2 Replies Latest reply on Aug 17, 2010 4:37 AM by genaganna

    clEnqueueNativeKernel user_func calling convention?

    danbartlett@ntlworld.com

      Hi, what is the calling convention for user_funcs used in clEnqueueNativeKernel?  By trial and error it seems to be cdecl (on MS Windows), but it should really state what convention should be used in the spec, because otherwise different implementors may use different calling conventions (like what happened with early version of OpenCL).  I'm using Delphi, and I assumed the calling convention would stdcall on MS Windows like the rest of the OpenCL functions, but using this it would crash after returning from the native kernel.

      Also related to this, in the new OpenGL extension "GL_ARB_debug_output", http://www.opengl.org/registry/specs/ARB/debug_output.txt it states that the callback function used there use the same calling convention as the GL functions, so maybe OpenCL should require this too? (If this were to happen, it would require AMD changing the calling convention currently used - they've only just enabled native kernels, so should probably be done ASAP if this happens).

      I've attached the code I used to test, in case I've made any mistake, or if anyone wants to see some example code using clEnqueueNativeKernel.

      type TMyArgs = record First: Integer; Last: Integer; ValToAdd: Integer; InputBuffer: PSingleArray; OutputBuffer: PSingleArray; end; procedure MyProc(var args: TMyArgs); cdecl; var I: Integer; begin for I := args.First to args.Last do args.OutputBuffer[i] := args.InputBuffer[i] + args.ValToAdd; end; procedure TForm30.Button5Click(Sender: TObject); var status: Tcl_int; I: Integer; args: TMyArgs; clmem_list: array[0..1] of Tcl_mem; args_mem_loc: array[0..1] of Pointer; begin // Fill our mem list clmem_list[0] := inputBuffer.Handle; clmem_list[1] := outputBuffer.Handle; // Find the addresses of the fields that hold mem objects args_mem_loc[0] := @args.InputBuffer; args_mem_loc[1] := @args.OutputBuffer; // We want to add 42 to items 0..5 args.First := 0; args.Last := 5; args.ValToAdd := 42; // note: clEnqueueNativeKernel will fill the // args.InputBuffer + args.OutputBuffer fields for us, // since we have told it the location of these fields by providing their address // in the args_mem_loc array. // Run native kernel status := clEnqueueNativeKernel(queue.Handle, @MyProc, @args, SizeOf(TMyArgs), 2, @clmem_list, @args_mem_loc, 0, nil, nil); if status<>CL_SUCCESS then Exit(); // Add 100 to items 8..10 args.First := 8; args.Last := 10; args.ValToAdd := 100; // Run native kernel status := clEnqueueNativeKernel(queue.Handle, @MyProc, @args, SizeOf(TMyArgs), 2, @clmem_list, @args_mem_loc, 0, nil, nil); if status<>CL_SUCCESS then Exit(); // Force the code to run status := clFinish(queue.Handle); if status<>CL_SUCCESS then Exit(); // Now display the results (CL_MEM_USE_HOST_PTR was used) for I := 0 to 9 do begin memo2.Lines.Add(FloatToStr(outputs[I])); end; end;

        • clEnqueueNativeKernel user_func calling convention?
          Illusio

          Interesting problem.
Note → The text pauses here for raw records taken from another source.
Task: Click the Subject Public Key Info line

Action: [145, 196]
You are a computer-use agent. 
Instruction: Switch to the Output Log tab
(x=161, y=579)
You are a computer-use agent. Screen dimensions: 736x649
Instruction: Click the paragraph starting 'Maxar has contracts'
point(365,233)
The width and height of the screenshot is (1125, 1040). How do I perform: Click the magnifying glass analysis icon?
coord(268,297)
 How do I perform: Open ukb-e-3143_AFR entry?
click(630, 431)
I ended up with having to use cdecl as well -  from the C# side, so I guess there's a fair chance that this is a case where the standard should get a minor patch if it wants to be portable. Or at least it would be a good idea if the hardware vendors decided to agree on a calling convention for the major platforms.
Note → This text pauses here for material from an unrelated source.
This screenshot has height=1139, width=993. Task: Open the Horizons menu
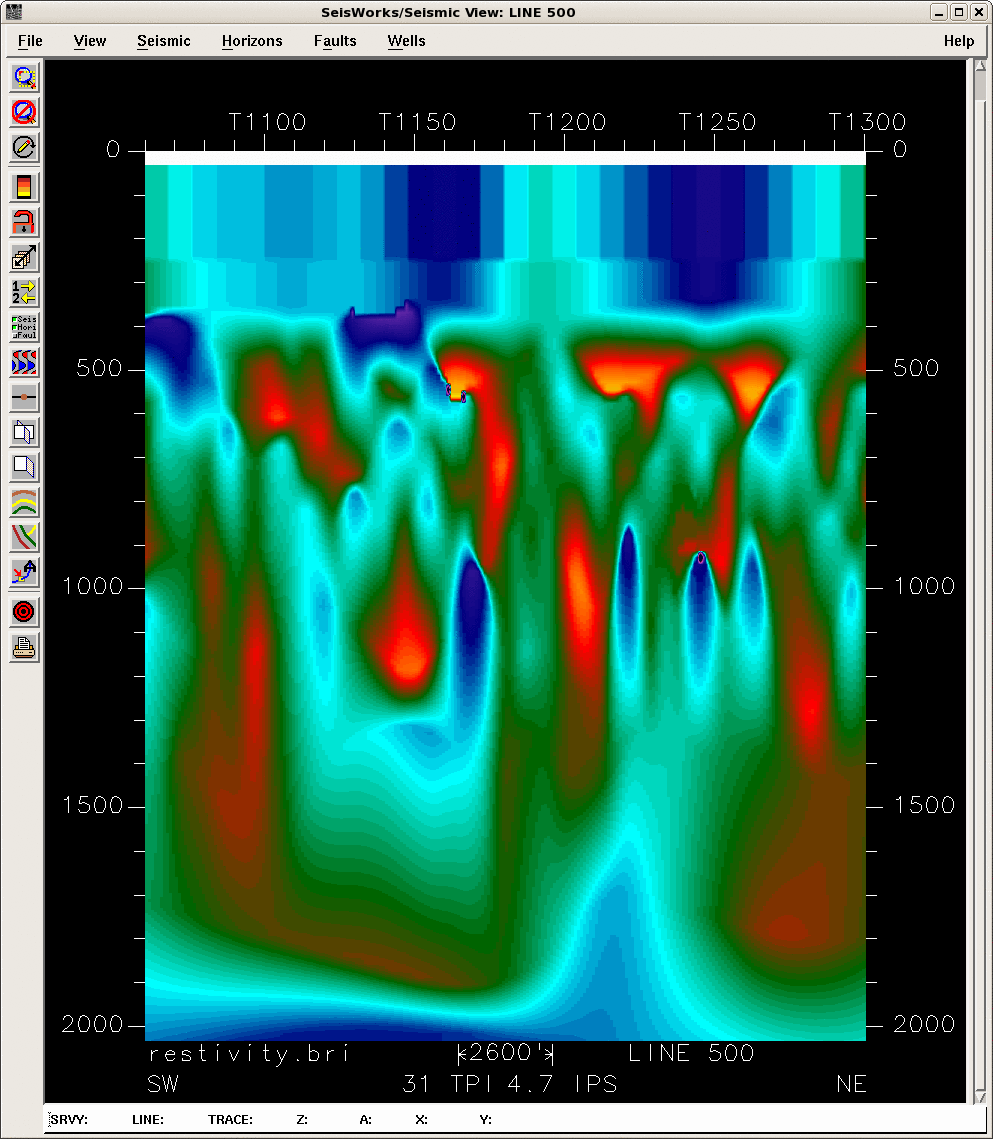252,41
          Anyone know if nVidia supports this function yet, and if so - are they incompatible with the current ATI driver?

           

            • clEnqueueNativeKernel user_func calling convention?
              genaganna

               

              Originally posted by: Illusio Interesting problem. I ended up with having to use cdecl as well -  from the C# side, so I guess there's a fair chance that this is a case where the standard should get a minor patch if it wants to be portable. Or at least it would be a good idea if the hardware vendors decided to agree on a calling convention for the major platforms.

               

              Anyone know if nVidia supports this function yet, and if so - are they incompatible with the current ATI driver?

               

               



              We are incorrectly using cdecl on windows. Probably we end up with stdcall in windows.